-- start of Excerpted passage --
Single by Mark Schultz

from the album Stories & Songs
- Released: 2003
- Genre: Pop, CCM
- Length: 4:15
- Label: Word Records
- Songwriter(s): Mark Schultz and Cindy Morgan
- Producer(s): Marc Dobiecki

Mark Schultz singles chronology
| "He Will Carry Me" (2003) | "Letters From War" (2003) | "I Am" (2006) |

= Letters from War =

"Letters From War" is a single by singer/songwriter Mark Schultz on his third album Stories & Songs. Inspired by Schultz' family, this Contemporary Christian / Pop song released in 2003 along with its music video and has won several awards and appeared on WOW Hits 2005.

==Background==
Mark Schultz stated that the song was written in honor of his Great-Grandmother's sons. All 3 of the boys went to fight in World War II. Her 2 older boys came home a short time later but her youngest son was there until the end of the war.

The song itself tells of a young man going off to fight in a war. His mother writes daily, and he writes back. One day in December, she gets a letter from a fellow soldier that her son was captured by the enemy while saving him. The mother keeps writing anyway, and two years later, a black car pulls into her driveway, and she faints. Her son steps out, now a Captain. He runs to her, and tells her he's followed her orders of coming home. He has all of her letters in his hand while he's hugging her, and the video ends with the other soldiers being reunited with their families.
-- end of Excerpted passage --
-- start of Extracted material --
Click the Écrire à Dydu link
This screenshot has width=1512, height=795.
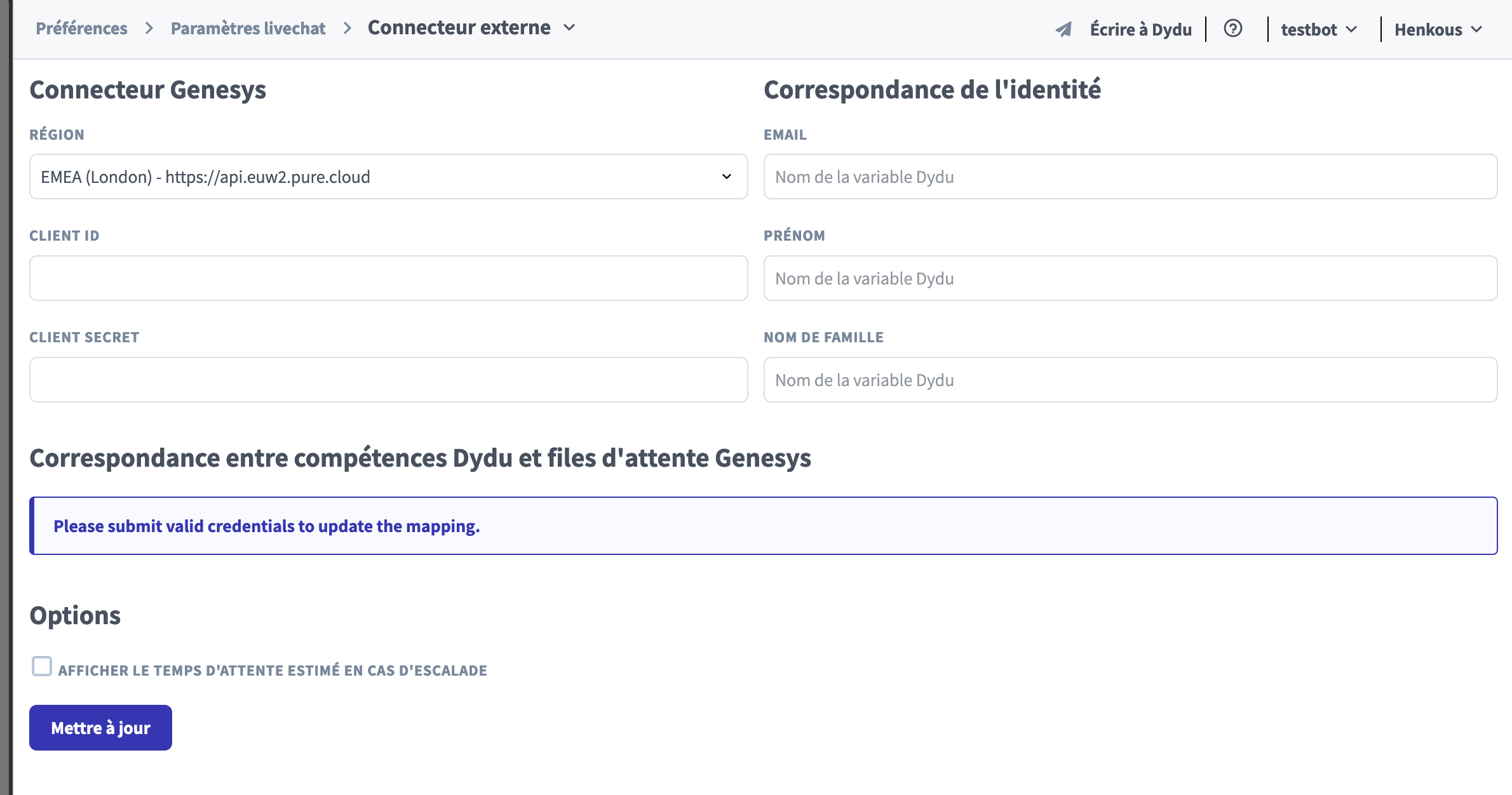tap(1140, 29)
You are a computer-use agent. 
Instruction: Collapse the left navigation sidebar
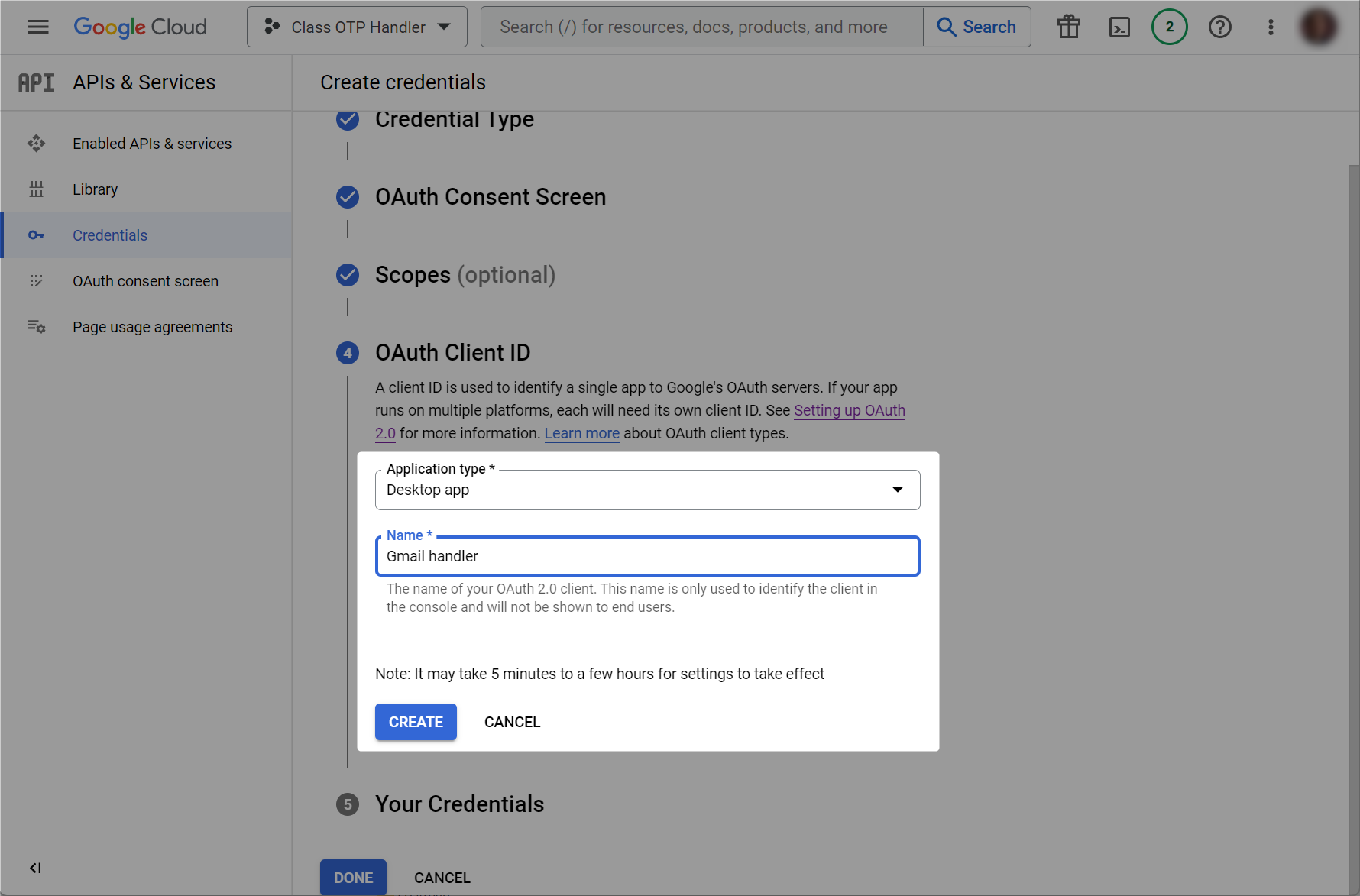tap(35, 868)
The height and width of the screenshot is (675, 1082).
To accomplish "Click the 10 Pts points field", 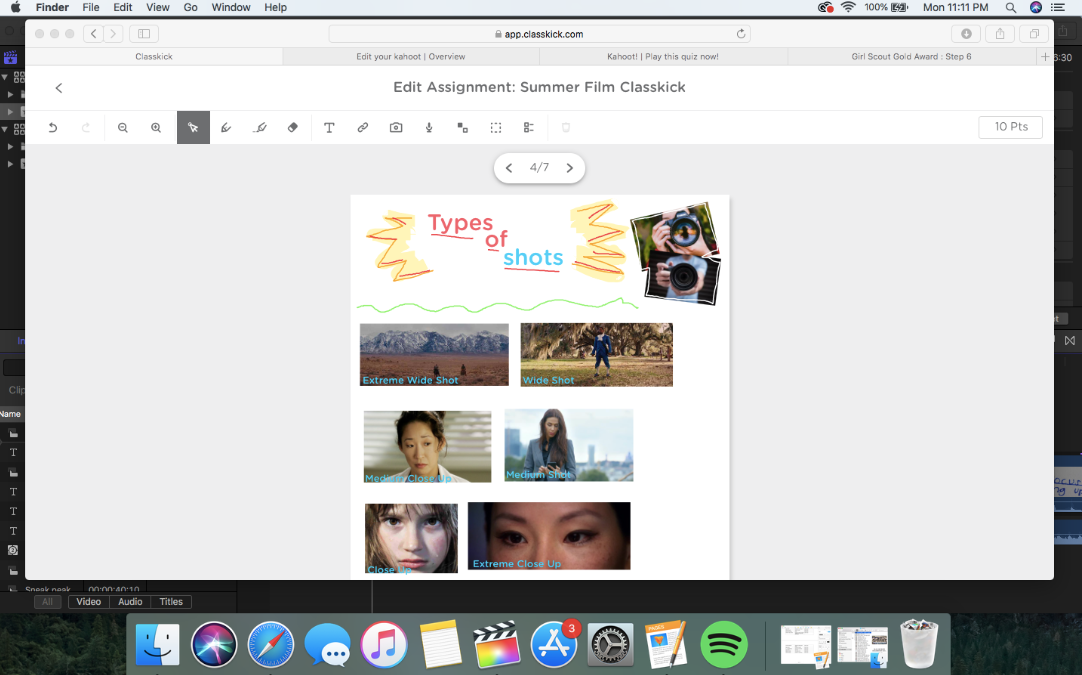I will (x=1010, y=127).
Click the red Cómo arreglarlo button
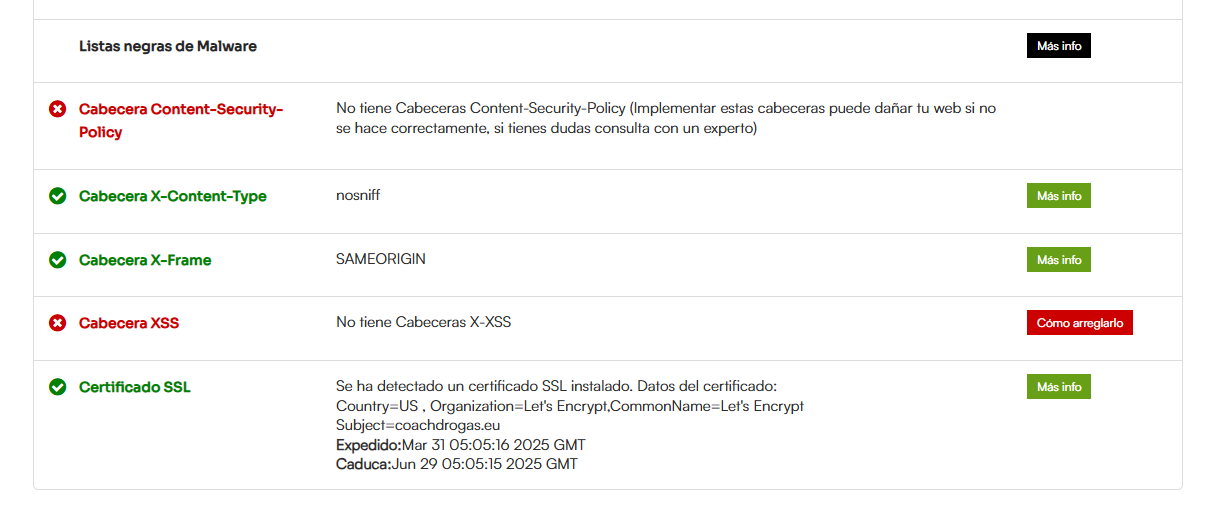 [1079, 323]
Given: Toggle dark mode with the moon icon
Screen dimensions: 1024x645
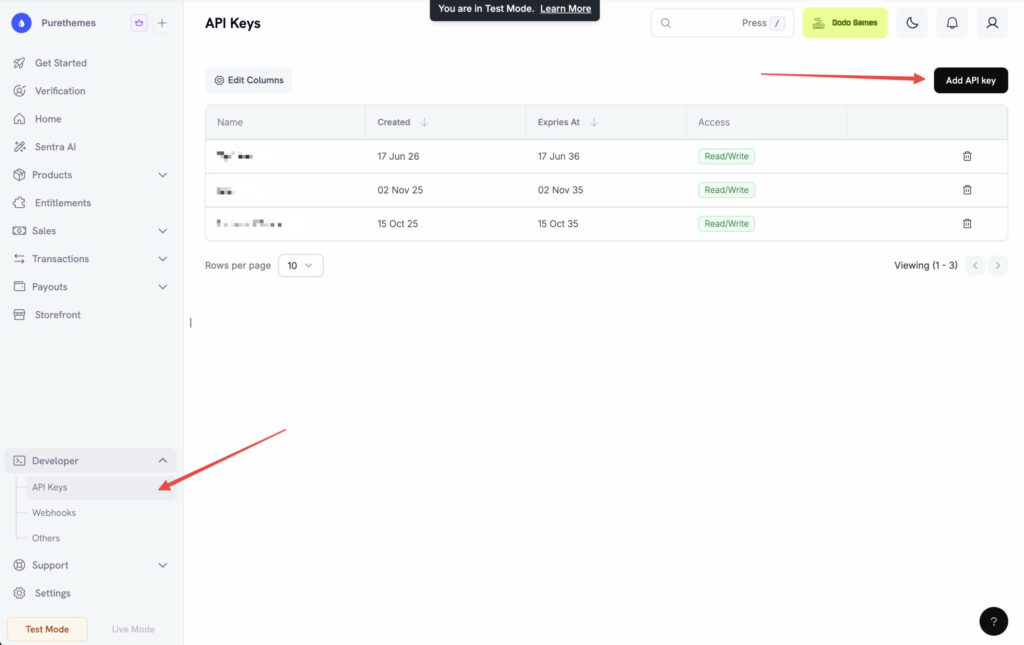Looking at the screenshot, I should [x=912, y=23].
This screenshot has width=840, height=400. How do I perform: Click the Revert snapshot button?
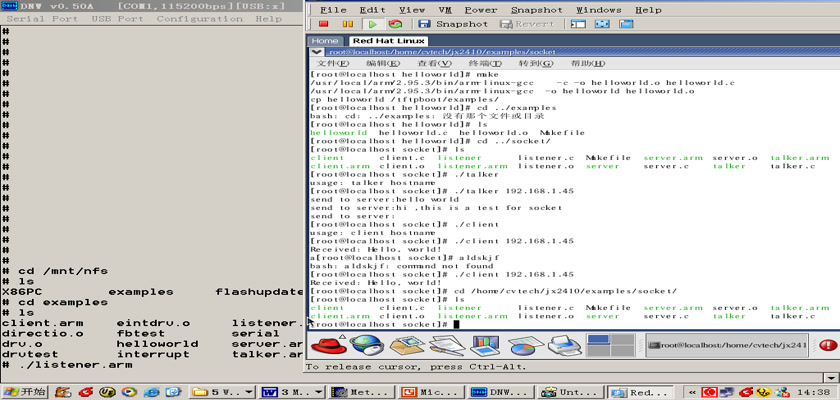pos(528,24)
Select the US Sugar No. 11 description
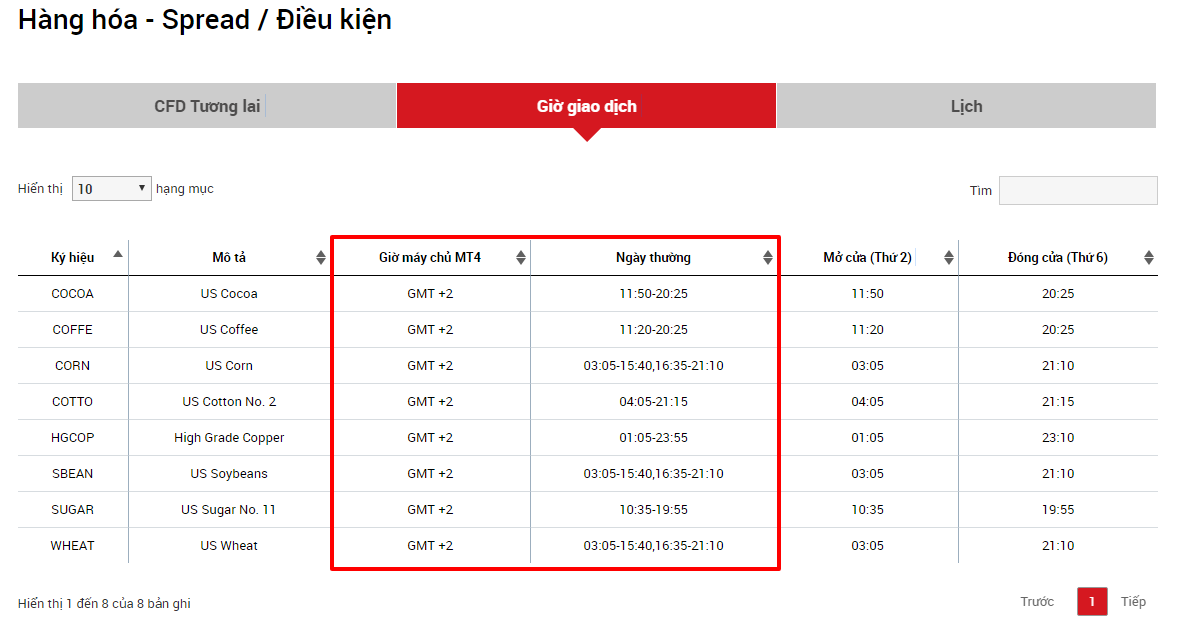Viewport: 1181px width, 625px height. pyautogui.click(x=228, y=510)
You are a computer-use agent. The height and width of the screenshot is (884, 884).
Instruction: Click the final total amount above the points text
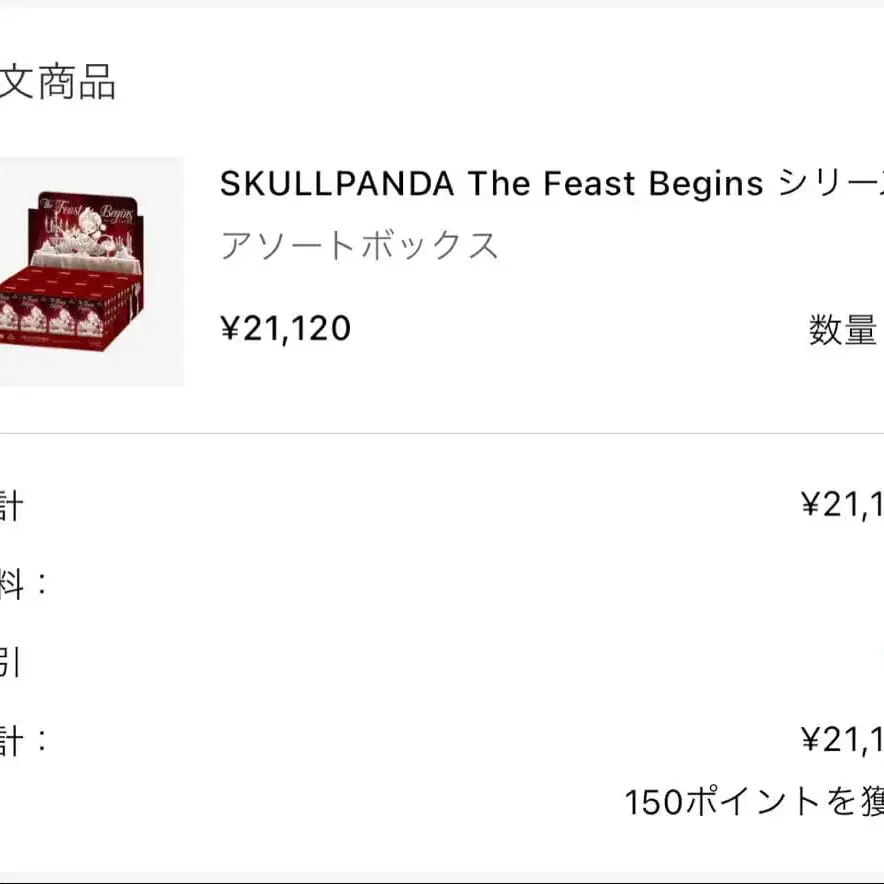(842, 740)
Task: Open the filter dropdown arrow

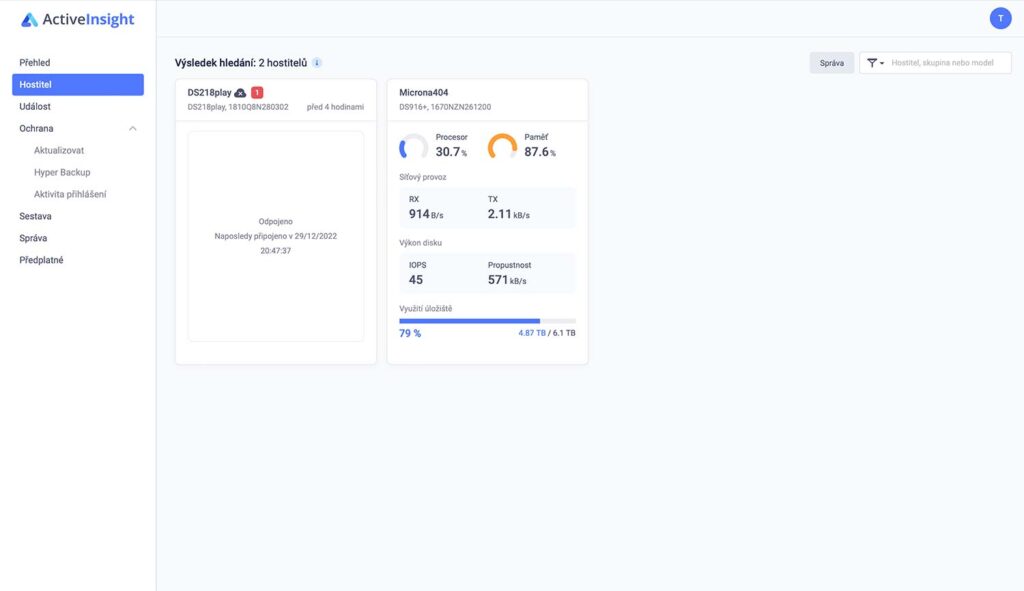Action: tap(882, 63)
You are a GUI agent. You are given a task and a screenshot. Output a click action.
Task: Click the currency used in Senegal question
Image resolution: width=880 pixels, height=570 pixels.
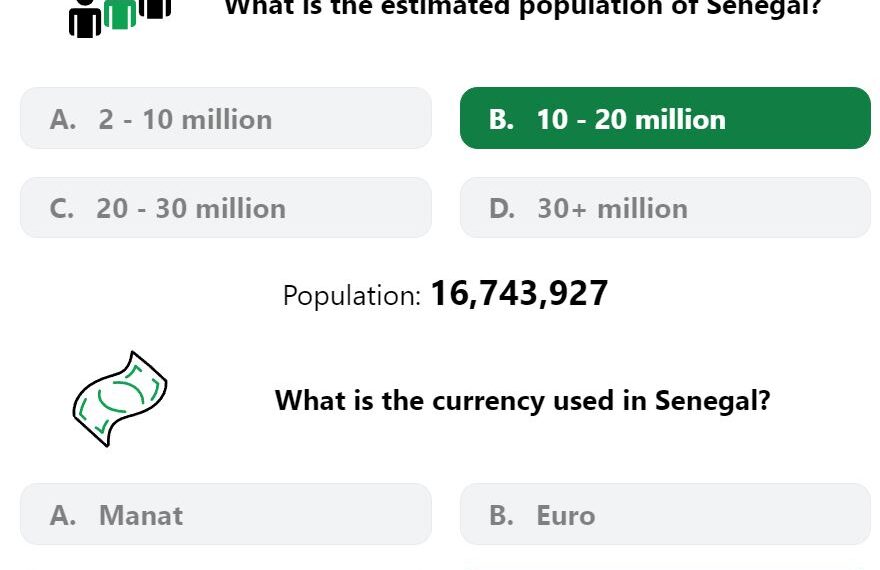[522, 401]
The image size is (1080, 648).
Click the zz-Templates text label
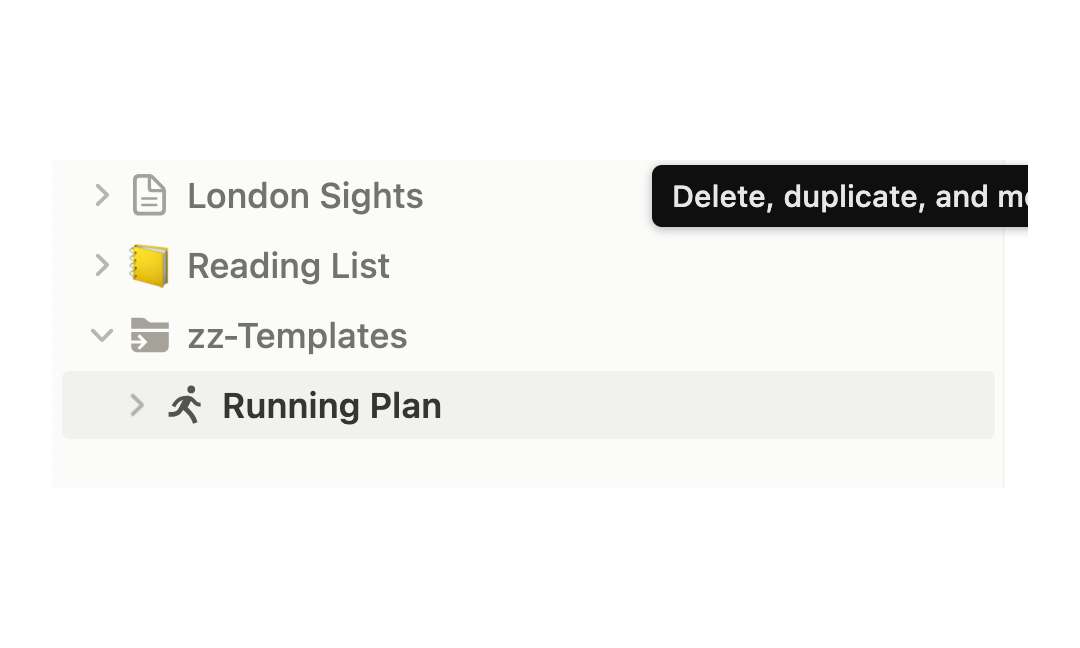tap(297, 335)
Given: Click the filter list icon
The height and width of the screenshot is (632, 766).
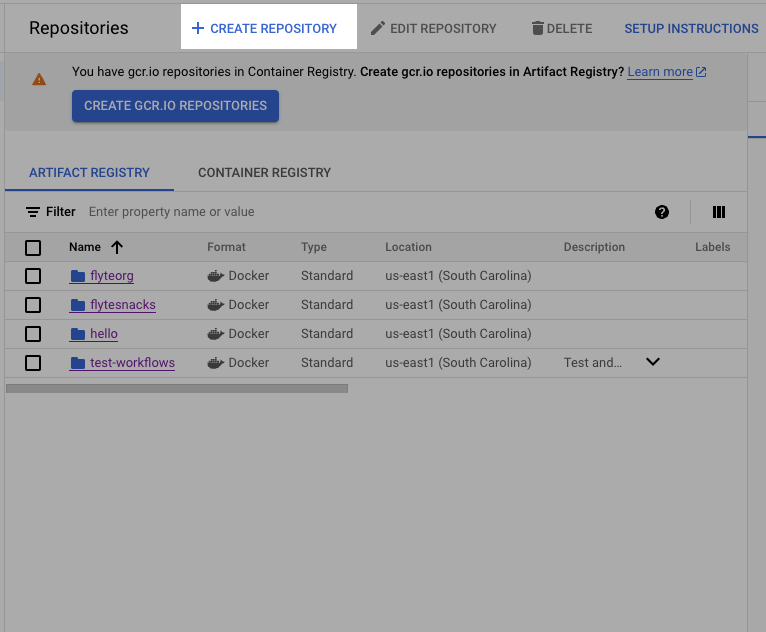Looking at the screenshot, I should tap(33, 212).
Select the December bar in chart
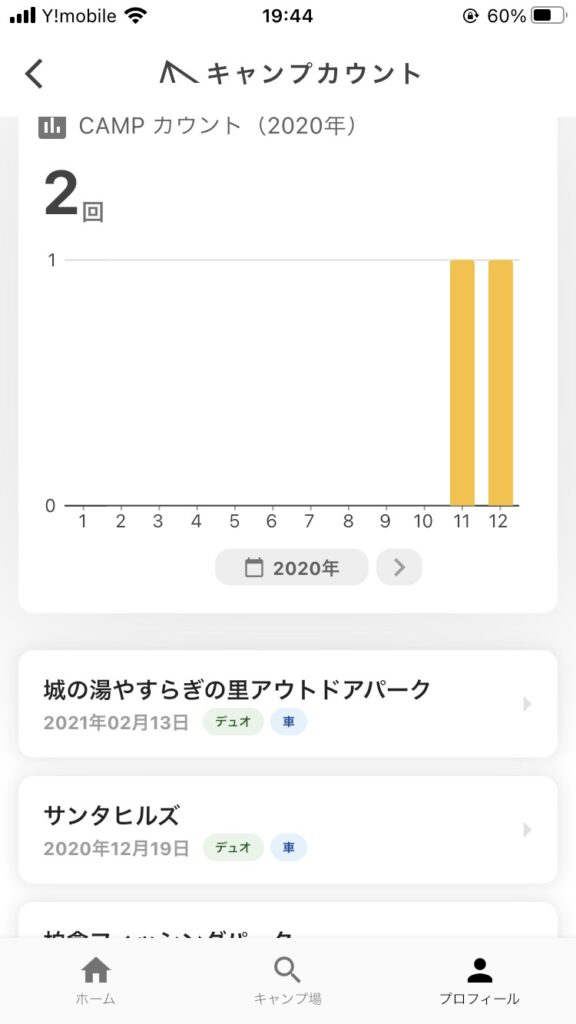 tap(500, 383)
-- end of Extracted material --
• **Task 1**
Answer these questions from the article on "Letters From War":
(a) Who produced the single?
(b) How many of Schultz's great-grandmother's sons went to fight in World War II?
(c) What rank does the son hold when he steps out of the black car?
• **Task 2**
According to the article on "Letters From War," why did Mark Schultz write the song? Answer in one to three sentences.

• **Full output 1**
(a) Marc Dobiecki
(b) Three
(c) Captain

• **Full output 2**
Schultz wrote the song in honor of his great-grandmother's sons, all three of whom went to fight in World War II. Her two older sons came home a short time later, but her youngest remained there until the end of the war.